I was talking with a coworker today about work related….blah blah blah. While we were talking I noticed that she would “sneak” quick glances at my body like she disapproved of my attire (she was not “checking me out”). I’m sure she thought she was being subtle, little did she know that I’ve taken on the gift/curse of hyper-vigilance and as discrete as she may have thought she was being, darting eyes don’t get passed me. It wasn’t until her darting eyes kept sneaky glances at my body that I became quite insecure about my body and what I was wearing. I literally spent the rest of the day sucking in my stomach as I walked from here to there and everywhere.
I don’t consider myself overweight by any means, but that’s not to say I’m happy with my body. I would love to lose about 10 lbs and tighten up a bit. I’m 5′ 4 1/2″ and I weigh 140 lbs +/- 5 lbs depending on the month, my mood, and my eating habits. Today I was sporting a long-sleeved athletic shirt, it was semi form fitting but still lose enough that it didn’t cling. It’s one of my favorite shirts and it’s really comfortable (until someone keeps darting their eyes at your body and you become self-conscious about it). I didn’t pay much mind to how it fit when I put it on this morning, as I’ve worn this shirt several times. After my insecurities and self-conscious thoughts kicked in I began to notice that my little tummy poodge was a bit noticeable in this shirt and my newly washed/dried jeans weren’t really helping much either. My muffin top was a little more muffiny than normal.

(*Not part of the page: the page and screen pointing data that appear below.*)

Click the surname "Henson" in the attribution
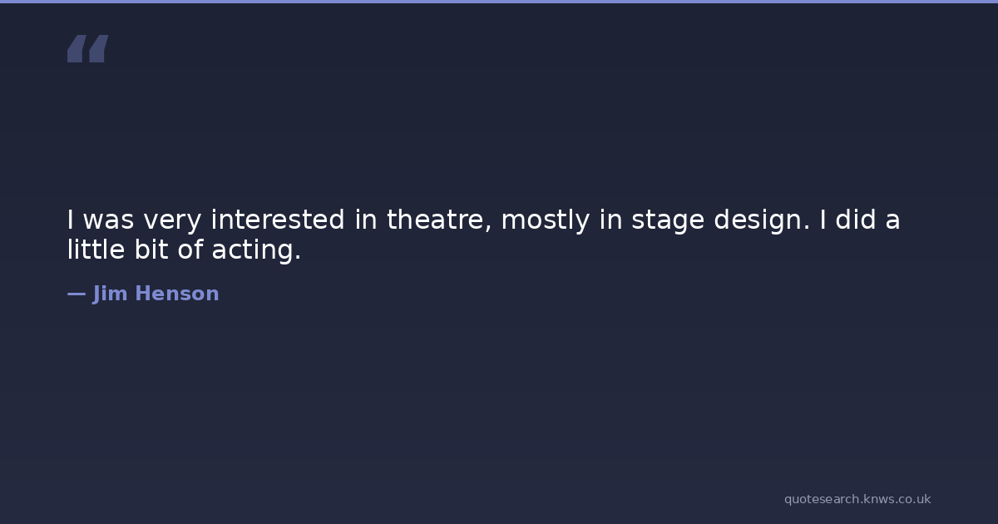The image size is (998, 524). [x=176, y=294]
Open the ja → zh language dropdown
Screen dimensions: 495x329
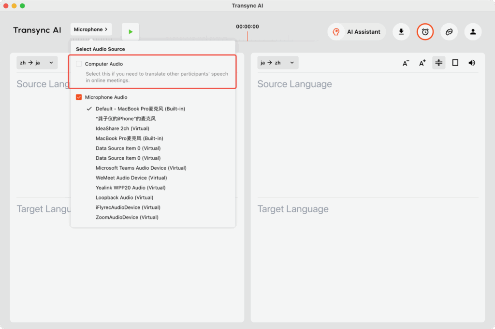tap(277, 63)
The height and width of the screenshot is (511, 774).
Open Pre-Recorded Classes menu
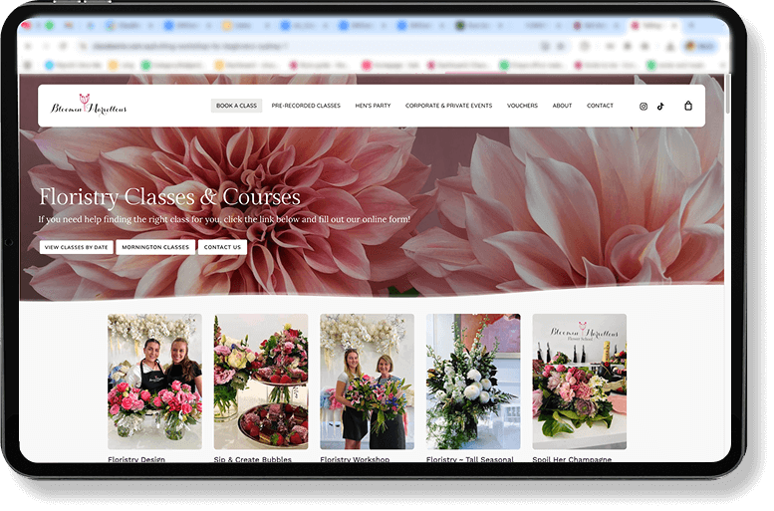[306, 106]
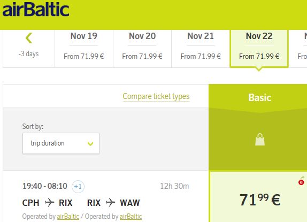Go back three days with left chevron
Image resolution: width=307 pixels, height=222 pixels.
tap(29, 38)
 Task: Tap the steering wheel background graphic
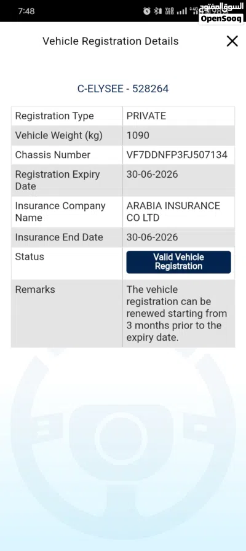(x=123, y=439)
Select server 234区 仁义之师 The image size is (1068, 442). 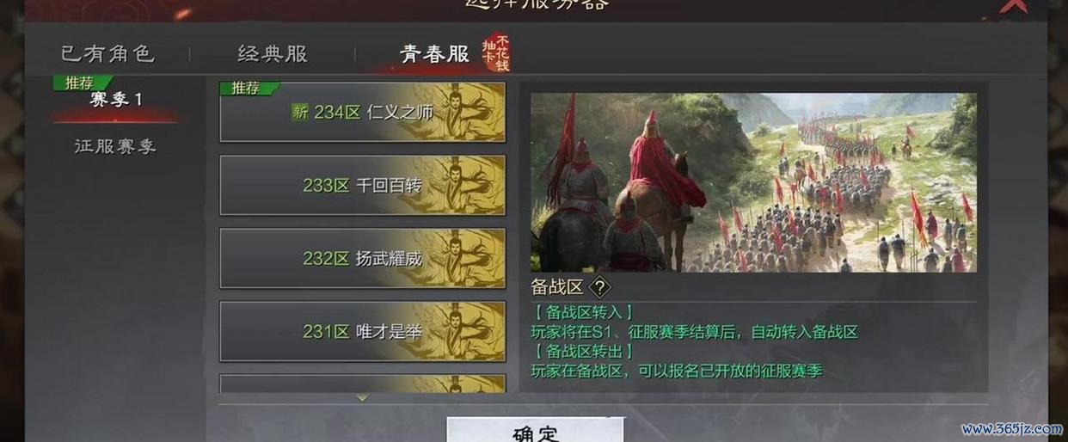point(363,112)
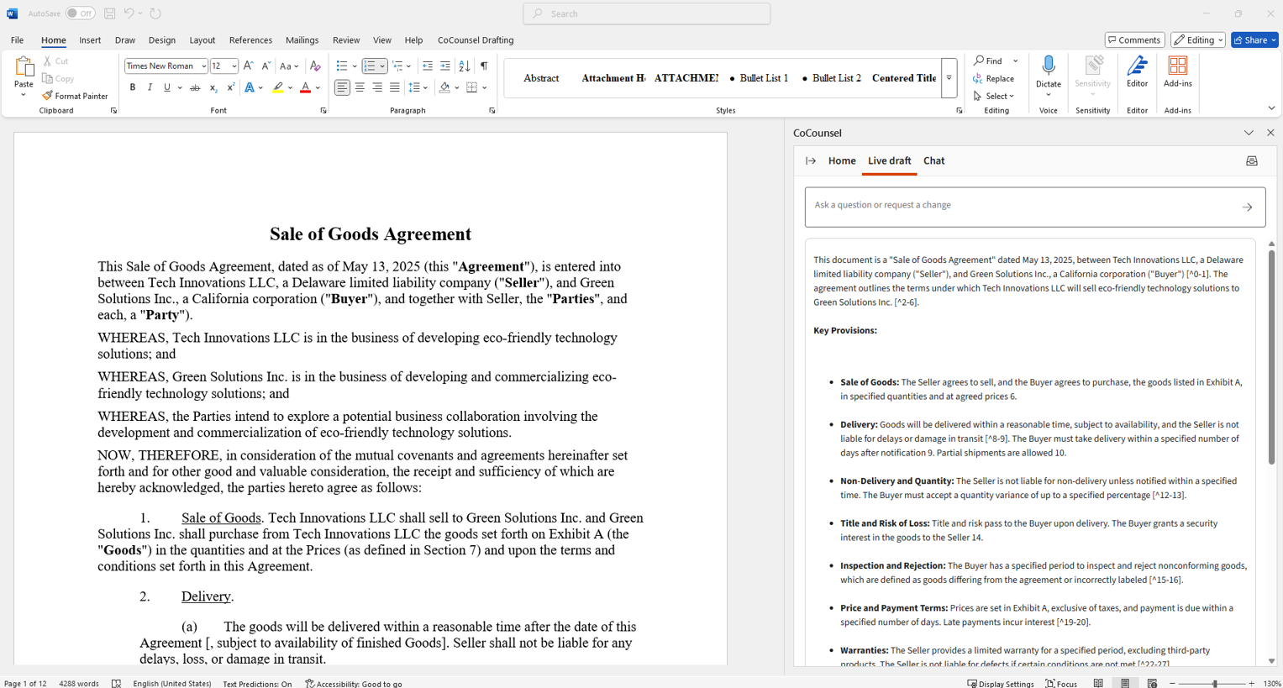Click the Share button

pos(1254,40)
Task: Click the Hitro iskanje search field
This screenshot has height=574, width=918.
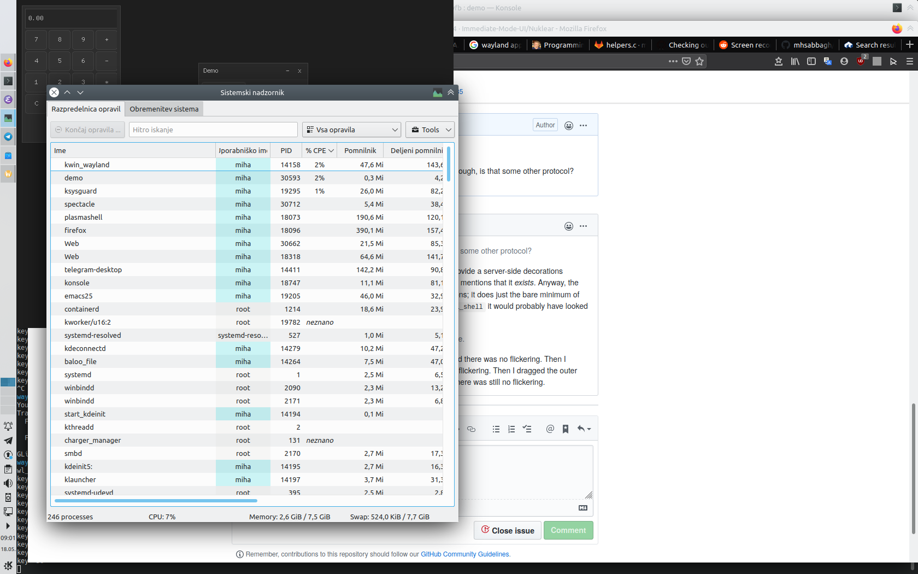Action: tap(213, 130)
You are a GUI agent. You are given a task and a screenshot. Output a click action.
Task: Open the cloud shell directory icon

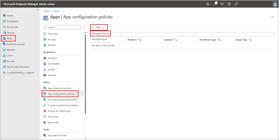(x=208, y=4)
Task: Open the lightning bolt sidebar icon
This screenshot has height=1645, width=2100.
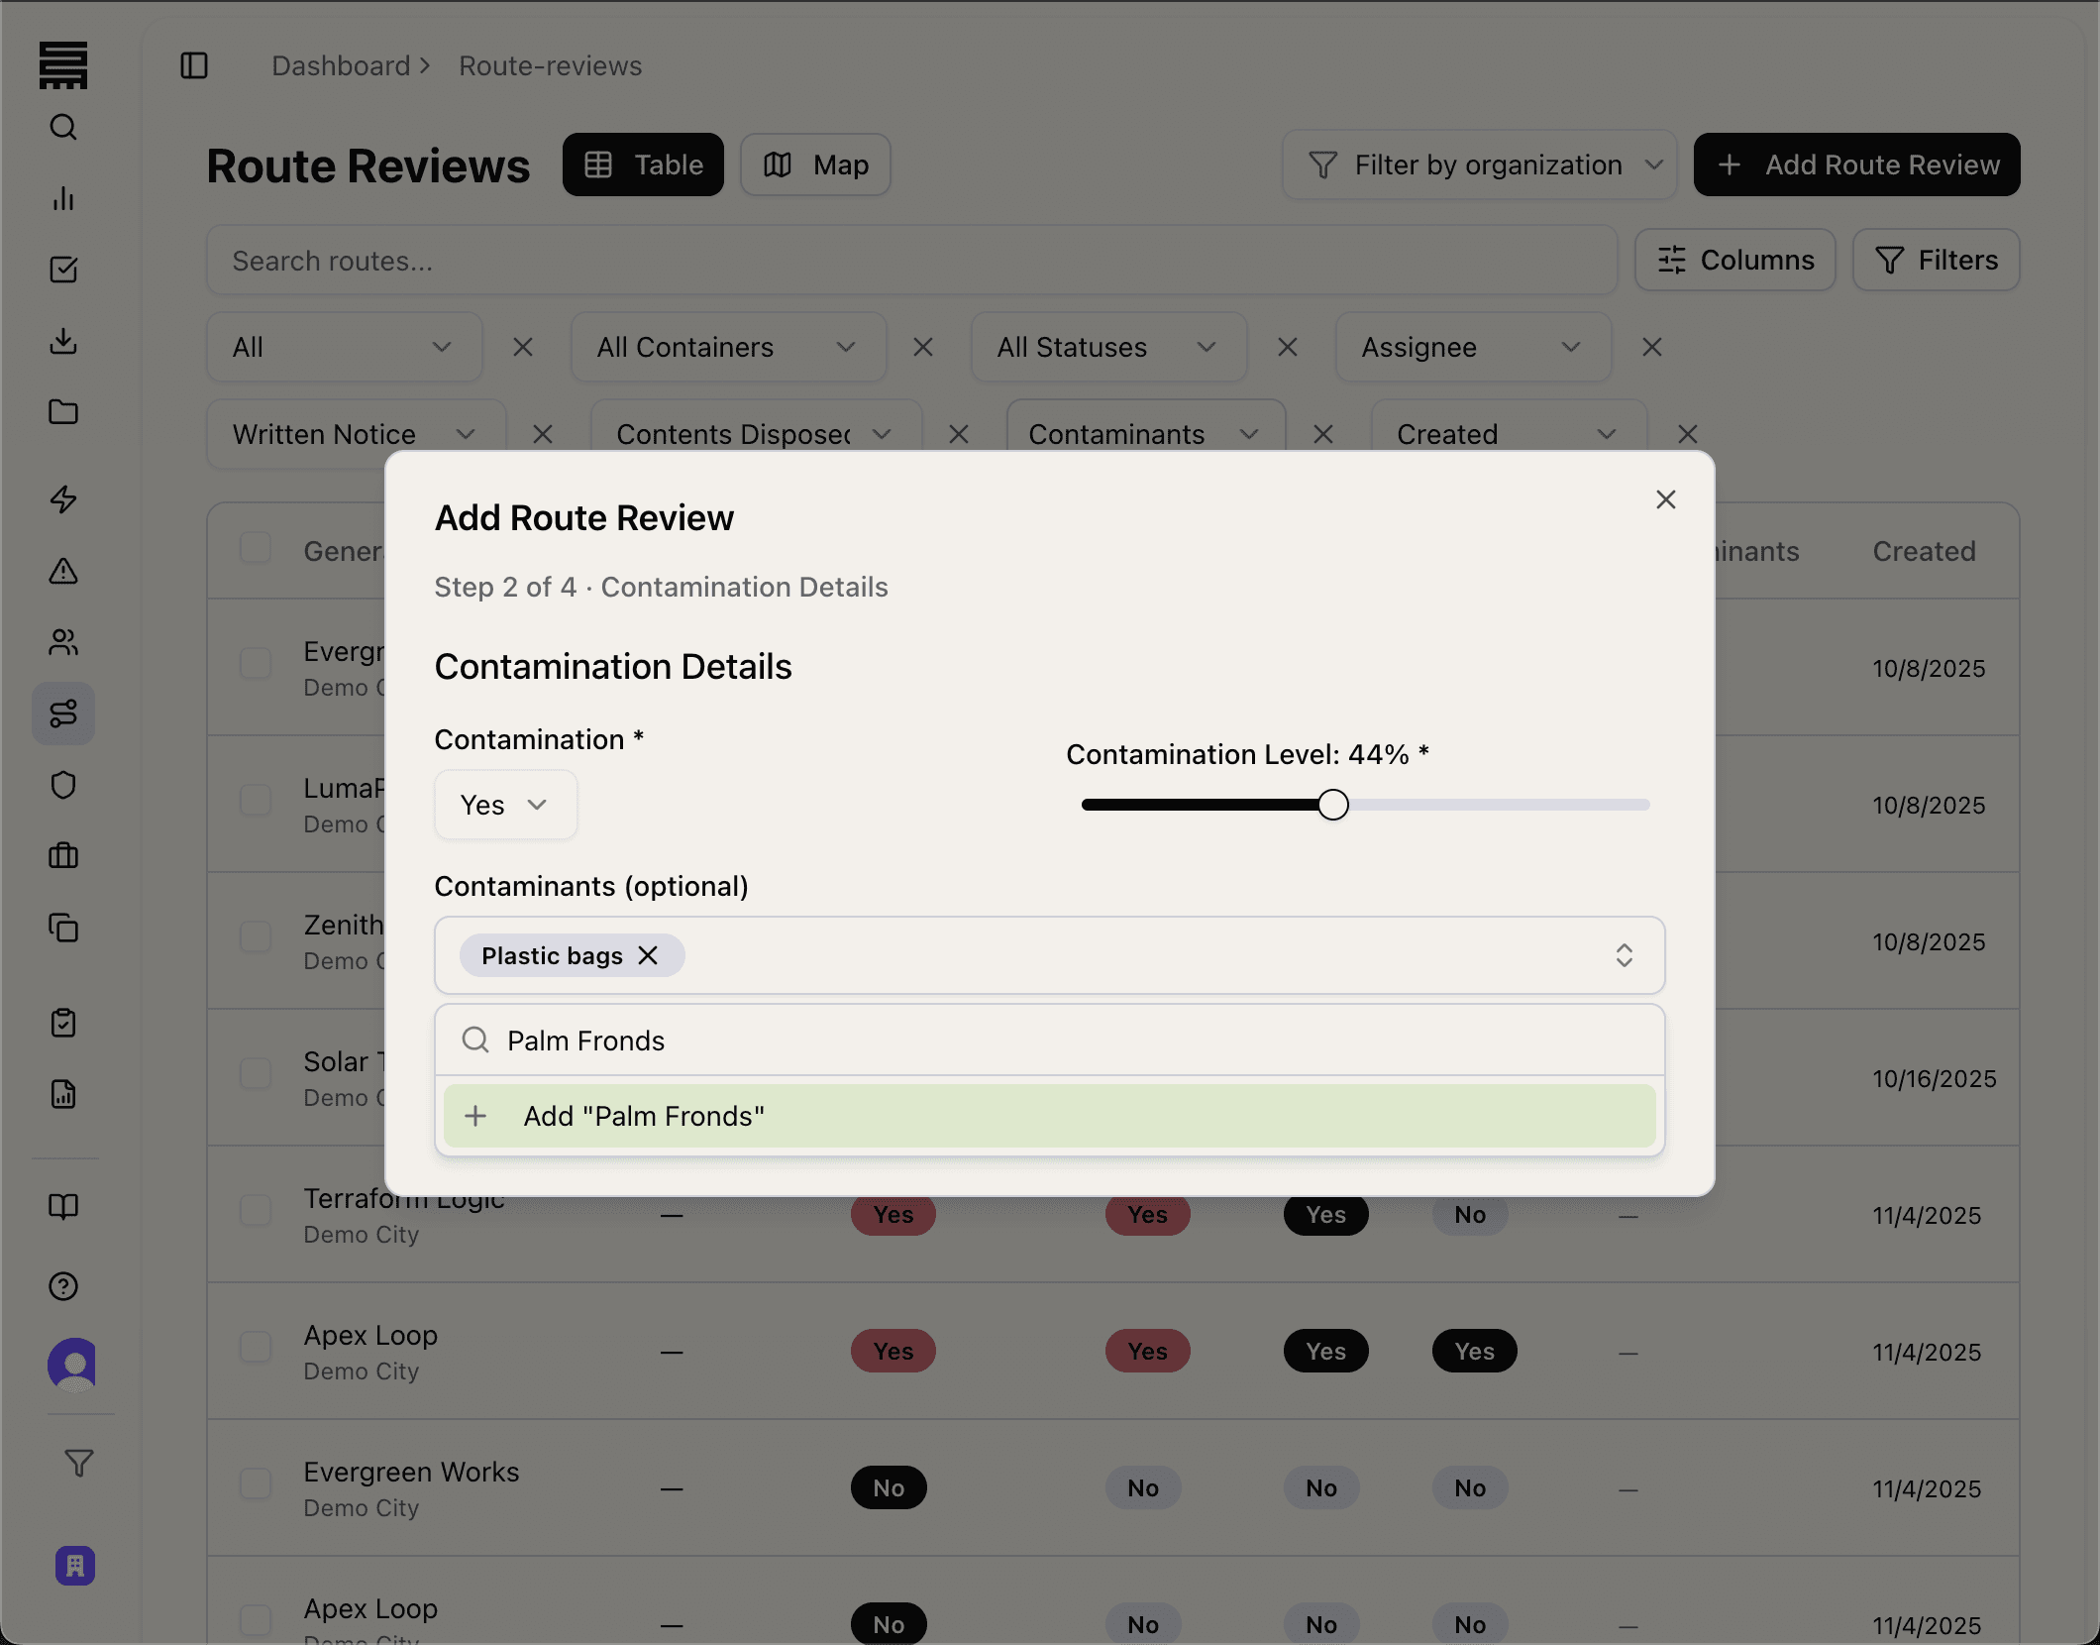Action: pos(63,498)
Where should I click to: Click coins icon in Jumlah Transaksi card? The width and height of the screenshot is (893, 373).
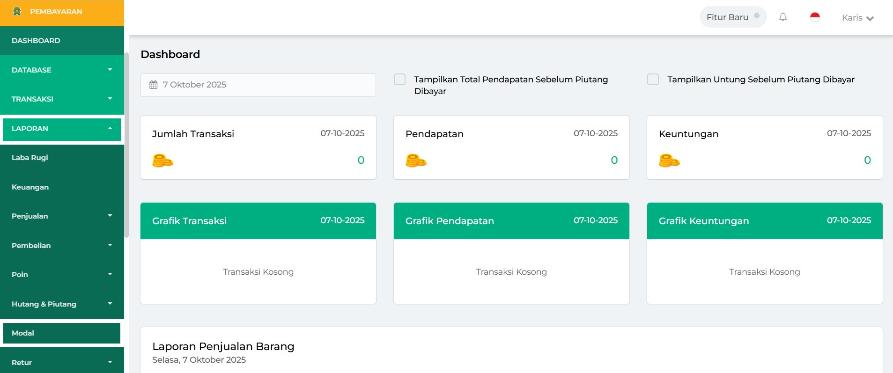162,161
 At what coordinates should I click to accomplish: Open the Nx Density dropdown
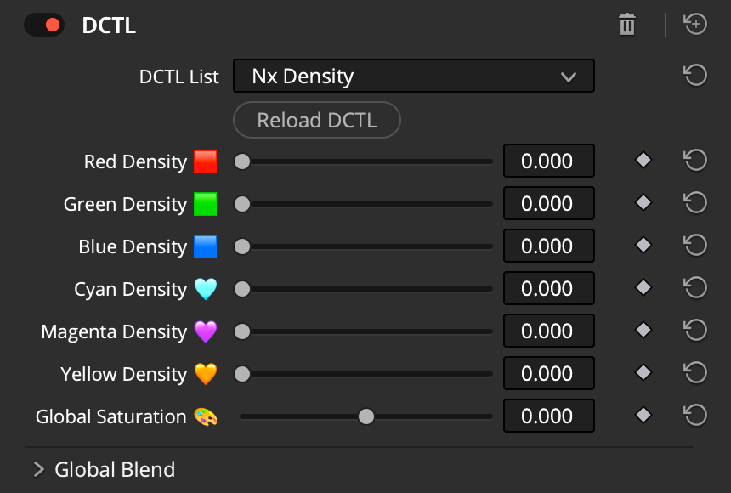(413, 76)
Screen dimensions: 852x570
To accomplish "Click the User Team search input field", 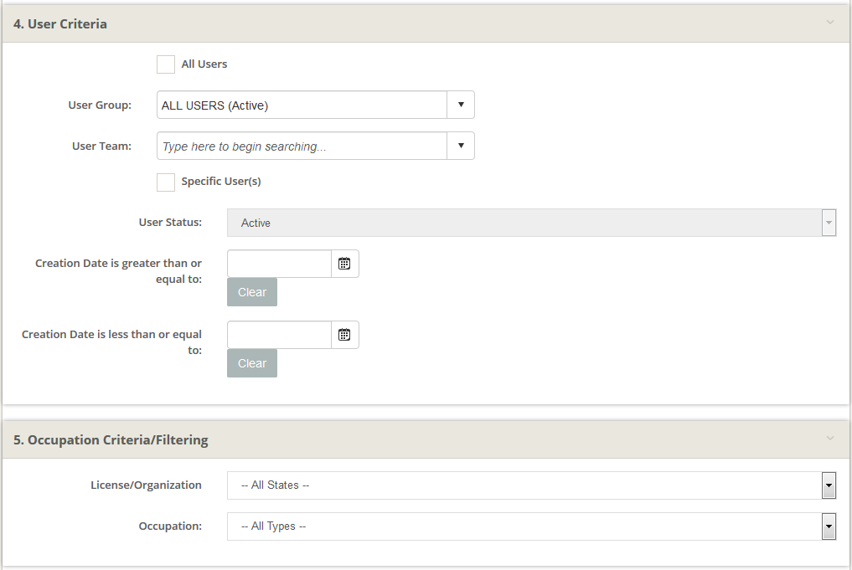I will pos(302,146).
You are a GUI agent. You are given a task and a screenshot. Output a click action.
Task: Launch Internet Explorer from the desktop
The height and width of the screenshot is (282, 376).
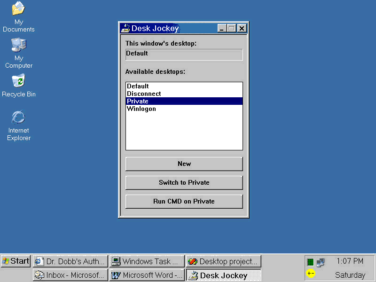pos(18,117)
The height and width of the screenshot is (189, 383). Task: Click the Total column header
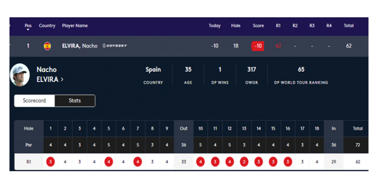(349, 26)
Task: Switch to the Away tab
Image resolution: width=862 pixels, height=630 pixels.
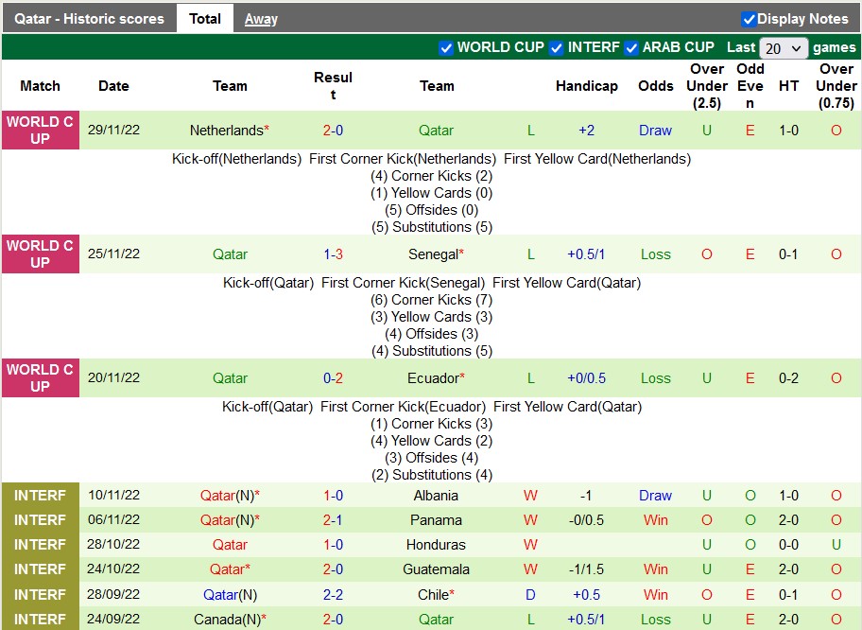Action: tap(261, 19)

In no time at all I had thoughts such as “I need to start exercising”, “I’m not wearing this shirt again until I lose a few lbs”, “does everyone realize how chubby I am in this shirt?”, “Am I sucking in enough?”, “Can they tell I’m sucking in?”. I found myself periodically pulling at my shirt in an attempt to stretch it just a bit. I noticed I had subconsciously started using my hands and arms to try to cover my stomach. I tried to sit up as straight as possible as to not cause my stomach to not look even more poodgy than it already was. I mean, at this point I wasn’t far off of my muffiny muffin top being a damn cake! At least that’s how I felt.
Then I realized how ridiculous I was being. I love this shirt and I’ve received many compliments on it. I don’t weigh any more or less than I did the last dozen or more times I’ve worn it. Maybe she wasn’t looking at me in judgement, maybe she also liked the shirt. Or maybe she was looking at me with judgement. Either way, why did I care so much? I let those few minutes of interacting with said coworker affect the rest of my day with constant ridiculous thoughts about my body. Why was I letting my made up perception of what her looks meant make me feel the way it did?
My thought of the day was, “How easy it is for one person to trigger such insecurities and self-conscious beliefs about myself. All of the negative thoughts I was telling myself, and believing, about why she kept looking at my body/shirt the way she did were all presumptions made on my part. Was I placing how I view myself on her, making it easier for me not to own what I don’t like about myself? Were my presumptions of her thoughts really a reflection of my own?”
My take away is this:
If my presumptions of her thoughts were really a reflection of my own thoughts, then I need to change something I am doing; I need to own my own self-image and change what I don’t like.
If she was looking with judgement, then I need to remember that what other people think of me is none of my business.
If I am wrong on all accounts and she just liked my shirt, then I need to stop over-analyzing (did I mention I’m a little hyper-vigilant?)
Whatever the reality of the situation was, what I do know is that I’m not the only one who experiences situations like this. Hyper-vigilance is a symptom, healing is a process, and awareness is the first step to recovery.
We must begin to love ourselves, even the imperfections. After all, we’re only human.